A bitcoin também permite escapar à regulamentação graças ao anonimato quase total das transacções. Tornou-se assim o porta-estandarte do movimento libertário nos Estados Unidos, que defende o individualismo desenfreado e castiga o Estado. Tem um grande número de seguidores no Silicon Valley. Entre os seus promotores mais fervorosos estão muitos veteranos do Partido Libertário, como Ronald Paul, mais conhecido como Ron Paul, um antigo candidato nas primárias republicanas para a presidência dos EUA em 2008 e 2012 e um fervoroso defensor do padrão ouro, bem como uma série de empresários «tecno-utopistas» que afirmam fazer parte deste movimento.
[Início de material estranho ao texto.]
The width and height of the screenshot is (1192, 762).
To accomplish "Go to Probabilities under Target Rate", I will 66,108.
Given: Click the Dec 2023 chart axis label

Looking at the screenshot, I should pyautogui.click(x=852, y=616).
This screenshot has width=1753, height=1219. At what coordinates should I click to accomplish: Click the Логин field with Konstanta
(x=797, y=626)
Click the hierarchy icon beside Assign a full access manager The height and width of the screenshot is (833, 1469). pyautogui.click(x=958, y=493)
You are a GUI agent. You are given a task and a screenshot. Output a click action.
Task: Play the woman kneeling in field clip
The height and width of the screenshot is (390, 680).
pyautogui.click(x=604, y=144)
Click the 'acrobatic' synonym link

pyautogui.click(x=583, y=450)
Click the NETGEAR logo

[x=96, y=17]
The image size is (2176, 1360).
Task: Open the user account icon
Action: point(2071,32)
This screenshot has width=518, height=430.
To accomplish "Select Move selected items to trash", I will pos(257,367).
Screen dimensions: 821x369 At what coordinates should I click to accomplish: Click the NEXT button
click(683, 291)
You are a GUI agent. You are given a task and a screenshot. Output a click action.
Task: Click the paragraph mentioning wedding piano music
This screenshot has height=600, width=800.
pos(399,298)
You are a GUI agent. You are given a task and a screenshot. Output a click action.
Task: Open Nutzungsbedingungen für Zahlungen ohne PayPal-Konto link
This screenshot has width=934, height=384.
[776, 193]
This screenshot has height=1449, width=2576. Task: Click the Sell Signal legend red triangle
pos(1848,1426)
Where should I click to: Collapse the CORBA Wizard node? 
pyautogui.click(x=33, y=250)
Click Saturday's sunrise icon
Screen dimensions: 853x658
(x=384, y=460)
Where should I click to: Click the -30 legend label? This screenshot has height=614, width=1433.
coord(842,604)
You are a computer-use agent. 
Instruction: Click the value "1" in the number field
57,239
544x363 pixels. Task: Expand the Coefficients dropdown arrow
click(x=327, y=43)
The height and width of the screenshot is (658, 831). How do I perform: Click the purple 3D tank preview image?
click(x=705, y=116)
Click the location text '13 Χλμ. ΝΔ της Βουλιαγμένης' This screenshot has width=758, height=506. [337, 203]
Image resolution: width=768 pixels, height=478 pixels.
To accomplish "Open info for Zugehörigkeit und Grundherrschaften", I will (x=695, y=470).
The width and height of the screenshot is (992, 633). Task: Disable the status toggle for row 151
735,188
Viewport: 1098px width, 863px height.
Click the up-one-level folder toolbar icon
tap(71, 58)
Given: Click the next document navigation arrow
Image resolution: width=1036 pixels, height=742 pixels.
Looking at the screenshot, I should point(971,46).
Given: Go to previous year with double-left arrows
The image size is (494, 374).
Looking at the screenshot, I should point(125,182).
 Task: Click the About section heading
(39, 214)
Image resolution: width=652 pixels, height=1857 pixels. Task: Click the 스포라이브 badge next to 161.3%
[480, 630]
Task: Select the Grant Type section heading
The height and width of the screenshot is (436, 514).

Entre eles está o caprichoso dono da fabricante de carros eléctricos Tesla, Elon Musk. Outro exemplo é John McAfee, que morreu em 2021, tendo feito fortuna com o software anti-vírus com o seu nome, e que se tornou um dos gurus das moedas criptográficas alternativas. Próximo do Partido Libertário, não tinha conseguido em 2016 e novamente em 2020 ser o seu candidato indigitado para as eleições presidenciais. Roger Ver, outro milionário libertário, é conhecido como «Jesus Bitcoin» pelo seu activismo em nome da moeda criptográfica. É o proprietário do portal Bitcoin.com, que fornece notícias e uma variedade de serviços relacionados com o comércio de divisas criptográficas. 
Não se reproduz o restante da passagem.